Appeal to Possibility fallacy

By late 2020 the FBI was getting subpoenas related to information from the laptop. Are you saying that the FBI used fake evidence to get subpoenas?

“It took the New York Post’s forensic analysts 1.5 years to actually come come to the conclusion that some of the information on it is genuine but they can’t definitely say it about everything.”

You are conflating the New York Times with the New York Post. The Post verified the information contained within the laptop in about a week by contacting the principles. It took the Times a year and half because they made no effort. That’s classic appeal to ignorance fallacy.

“The most likely scenario here is that the federal agencies that had access to the hard-drive hadn’t yet vetted all the information contained on it (it’s still an ongoing investigation) and considering the black eye they got from all the shit going on during the 2016 election the heads up given to social media about the laptop was a way to limit the damage from a possible disinformation campaign aimed at the election.”

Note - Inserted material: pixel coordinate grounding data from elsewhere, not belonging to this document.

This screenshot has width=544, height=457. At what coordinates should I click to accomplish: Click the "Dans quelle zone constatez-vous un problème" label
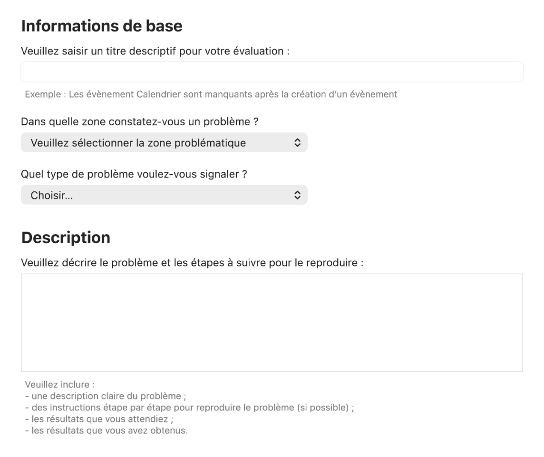(x=139, y=122)
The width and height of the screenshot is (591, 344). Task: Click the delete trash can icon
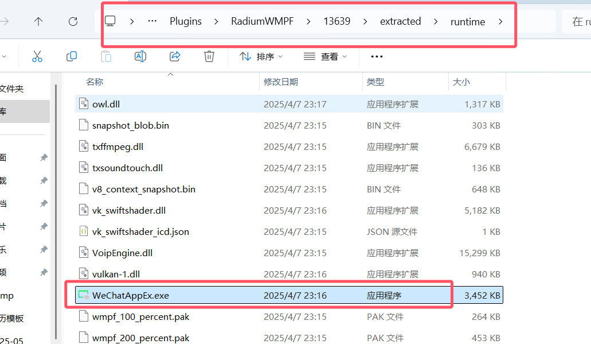(209, 56)
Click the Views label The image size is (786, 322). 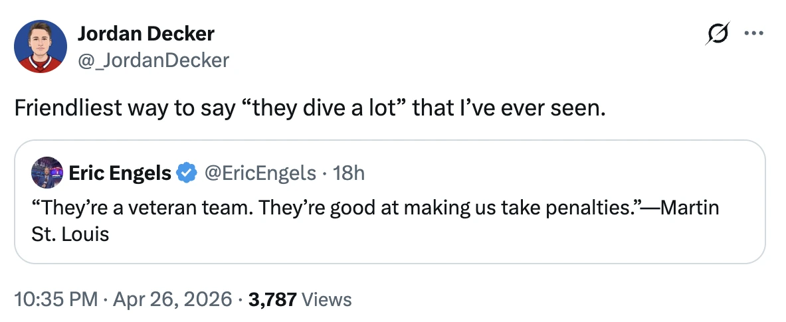(x=326, y=299)
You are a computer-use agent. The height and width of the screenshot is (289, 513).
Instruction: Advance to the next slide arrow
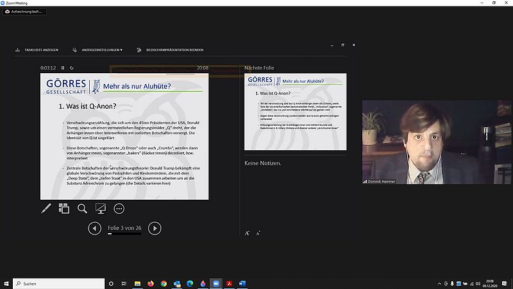click(x=155, y=228)

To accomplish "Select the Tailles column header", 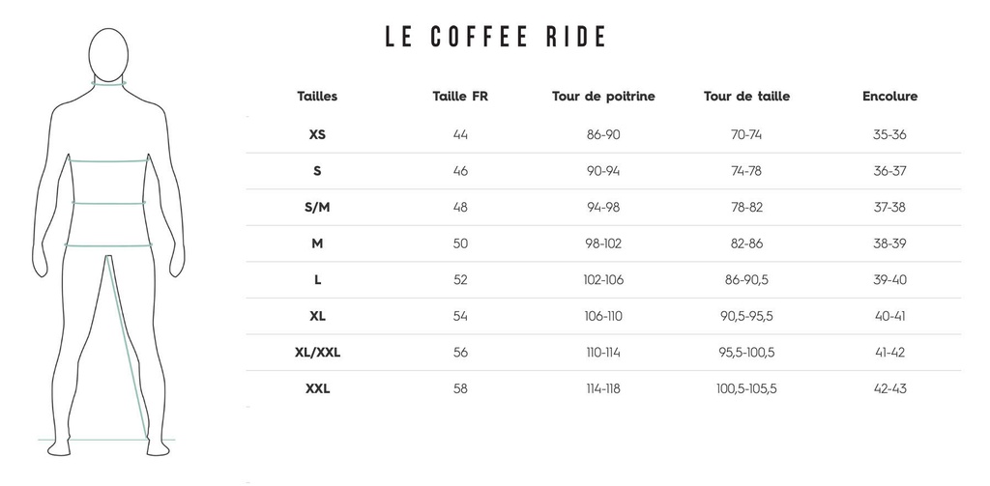I will tap(317, 97).
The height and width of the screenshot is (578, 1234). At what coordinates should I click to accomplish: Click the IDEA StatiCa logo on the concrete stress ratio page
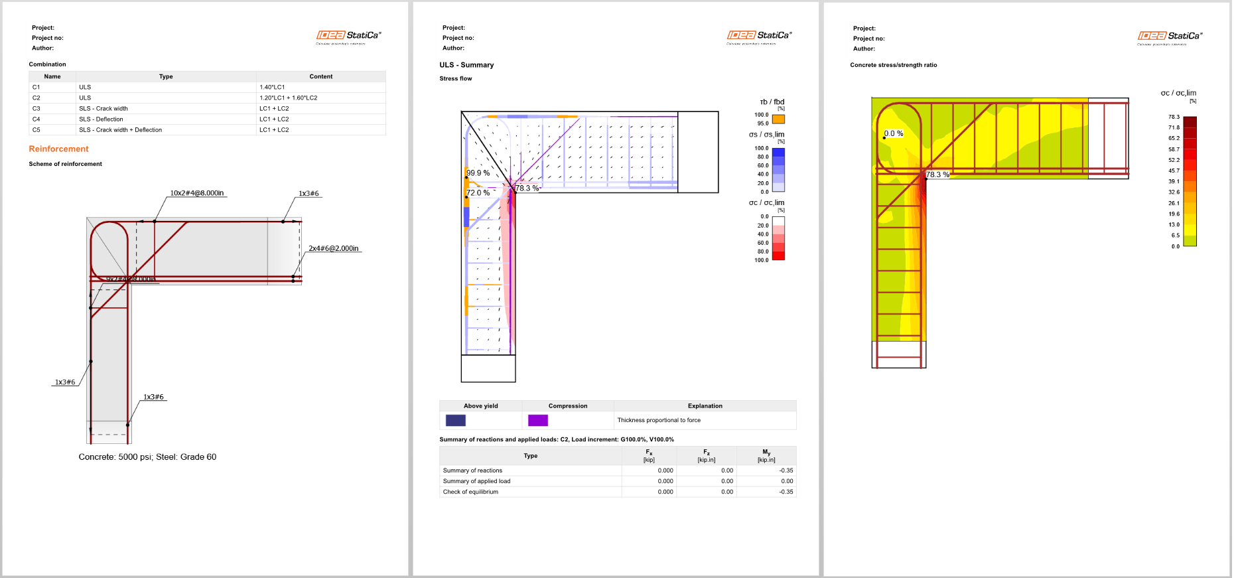click(x=1170, y=36)
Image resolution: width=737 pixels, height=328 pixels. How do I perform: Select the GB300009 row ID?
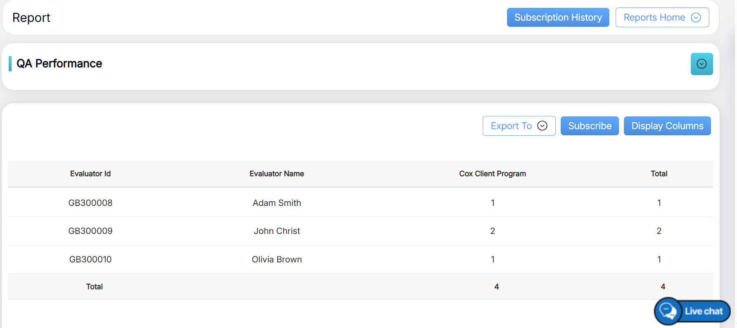90,231
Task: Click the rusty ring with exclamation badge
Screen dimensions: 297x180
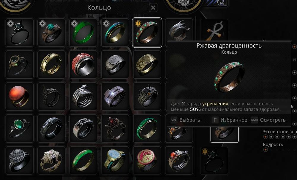Action: point(147,32)

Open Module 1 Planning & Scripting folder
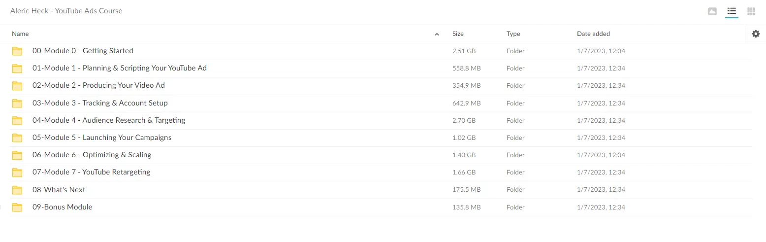click(120, 68)
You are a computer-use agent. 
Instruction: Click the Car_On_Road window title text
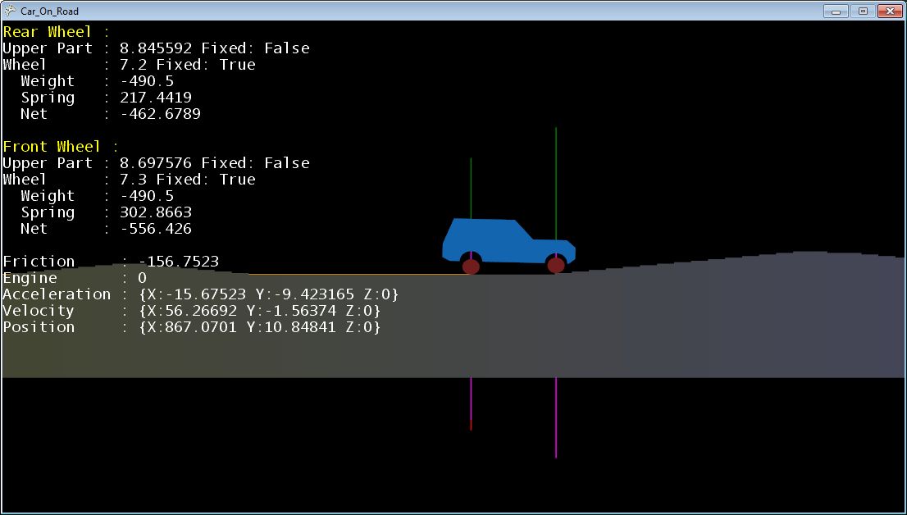(x=49, y=11)
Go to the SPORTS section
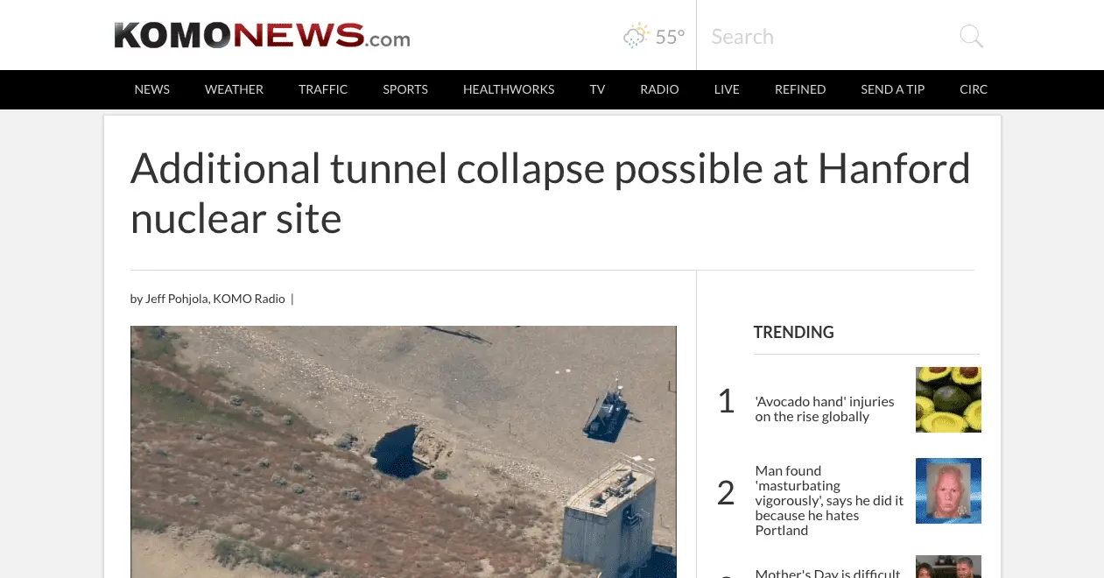The width and height of the screenshot is (1104, 578). (x=405, y=89)
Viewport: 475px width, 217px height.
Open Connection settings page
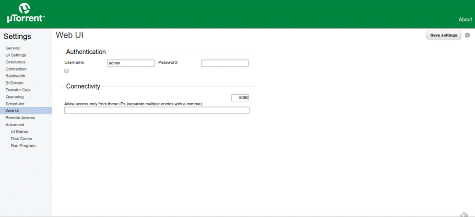[16, 69]
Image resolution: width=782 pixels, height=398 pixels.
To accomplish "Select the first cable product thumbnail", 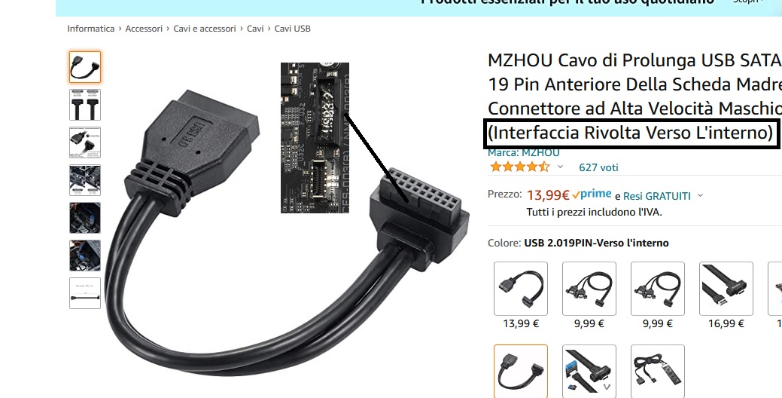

Again back to #1 the FBI wouldn’t be submitting fake evidence to the court to get subpoenas in 2020.

Rocky says:

Re: Re: Re:3

By late 2020 the FBI was getting subpoenas related to information from the laptop. Are you saying that the FBI used fake evidence to get subpoenas?

“Are you saying” – take that shit somewhere else. You seem to live in the belief that the information as a whole contained on the drive can only have two states, fake or real. In reality, you go through the information piece by piece and try to vet it which can result in actions that seek more information, like for example subpoenas.

You are conflating the New York Times with the New York Post.

No, I just used the wrong name – but it’s irrelevant to the point I was making.

The Post verified the information contained within the laptop in about a week by contacting the principles.

No, they verified a miniscule amount of information which means that the authenticity of the drive was very much undecided.

It took the Times a year and half because they made no effort. That’s classic appeal to ignorance fallacy.

Both the NYT and NYP reported in March this year that they had verified a larger selection of e-mails, out of over 120,000 e-mails. Do you have any idea how time-consuming it is to go through that amount of data and verify it? And the only fallacy here is yours, because the Post certainly had an incentive to verify the information in a timely fashion but it still took until this year to come to the conclusion that the laptop is likely genuine.

Again back to #1 the FBI wouldn’t be submitting fake evidence to the court to get subpoenas in 2020.

And that is your biggest fallacy, thinking that questioning the veracity of every piece of information contained on the drive is the same as saying it is all fake.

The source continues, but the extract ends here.